PROBLEM DETAILS :: When you reach the line containing "535x420 pixels." in the data below, begin returning lines exactly as written, and stop once the line containing "Given: Select Nuit" has been returned.
= = = = =
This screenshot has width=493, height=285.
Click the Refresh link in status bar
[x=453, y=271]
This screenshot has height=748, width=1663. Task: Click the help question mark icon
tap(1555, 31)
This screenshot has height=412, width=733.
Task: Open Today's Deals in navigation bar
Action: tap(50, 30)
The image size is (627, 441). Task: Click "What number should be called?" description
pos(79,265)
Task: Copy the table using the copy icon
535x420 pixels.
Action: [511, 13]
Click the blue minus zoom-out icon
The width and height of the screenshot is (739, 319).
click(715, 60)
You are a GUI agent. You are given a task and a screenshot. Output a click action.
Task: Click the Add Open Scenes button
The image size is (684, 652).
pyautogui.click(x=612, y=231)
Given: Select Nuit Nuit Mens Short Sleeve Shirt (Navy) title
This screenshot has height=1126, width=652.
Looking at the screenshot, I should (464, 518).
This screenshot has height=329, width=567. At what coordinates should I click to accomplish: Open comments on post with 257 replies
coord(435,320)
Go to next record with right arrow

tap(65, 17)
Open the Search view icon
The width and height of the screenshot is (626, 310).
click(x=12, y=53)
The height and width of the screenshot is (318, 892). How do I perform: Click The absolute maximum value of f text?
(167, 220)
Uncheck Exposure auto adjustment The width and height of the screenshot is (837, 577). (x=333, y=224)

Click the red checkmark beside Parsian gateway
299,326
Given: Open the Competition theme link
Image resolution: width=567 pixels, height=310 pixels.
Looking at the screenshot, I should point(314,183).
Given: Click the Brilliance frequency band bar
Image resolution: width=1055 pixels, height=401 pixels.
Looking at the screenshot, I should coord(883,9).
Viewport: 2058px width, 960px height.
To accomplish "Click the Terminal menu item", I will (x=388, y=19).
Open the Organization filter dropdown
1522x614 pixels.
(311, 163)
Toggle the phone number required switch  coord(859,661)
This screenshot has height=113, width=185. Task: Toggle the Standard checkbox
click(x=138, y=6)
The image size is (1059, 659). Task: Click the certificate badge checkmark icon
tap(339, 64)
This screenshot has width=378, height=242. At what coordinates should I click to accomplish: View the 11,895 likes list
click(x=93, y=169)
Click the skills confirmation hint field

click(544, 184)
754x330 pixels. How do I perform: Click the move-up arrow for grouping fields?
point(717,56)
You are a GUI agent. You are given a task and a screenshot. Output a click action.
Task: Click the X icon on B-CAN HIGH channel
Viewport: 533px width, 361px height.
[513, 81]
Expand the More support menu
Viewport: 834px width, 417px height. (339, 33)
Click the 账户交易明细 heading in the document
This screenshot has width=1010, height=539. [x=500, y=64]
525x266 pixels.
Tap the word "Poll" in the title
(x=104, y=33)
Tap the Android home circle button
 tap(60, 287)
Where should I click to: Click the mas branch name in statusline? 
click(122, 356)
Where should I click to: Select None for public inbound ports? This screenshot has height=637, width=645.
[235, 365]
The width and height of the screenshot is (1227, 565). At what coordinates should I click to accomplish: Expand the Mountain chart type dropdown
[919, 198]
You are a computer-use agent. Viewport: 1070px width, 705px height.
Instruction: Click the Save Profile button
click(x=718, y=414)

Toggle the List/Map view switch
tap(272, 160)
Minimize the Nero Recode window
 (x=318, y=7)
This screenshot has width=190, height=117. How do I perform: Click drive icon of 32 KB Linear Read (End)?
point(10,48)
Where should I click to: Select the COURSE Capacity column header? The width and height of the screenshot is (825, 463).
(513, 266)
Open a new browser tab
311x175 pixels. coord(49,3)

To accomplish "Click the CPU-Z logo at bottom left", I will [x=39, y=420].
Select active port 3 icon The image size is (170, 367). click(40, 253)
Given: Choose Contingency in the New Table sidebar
= = = = =
YOUR SOLUTION ::
535x420 pixels.
Action: [511, 13]
Click the blue minus zoom-out icon
The width and height of the screenshot is (739, 319).
click(715, 60)
You are a GUI agent. You are given a task and a screenshot. Output a click action.
Task: Click the Add Open Scenes button
The image size is (684, 652).
pyautogui.click(x=612, y=231)
Given: Select Nuit Nuit Mens Short Sleeve Shirt (Navy) title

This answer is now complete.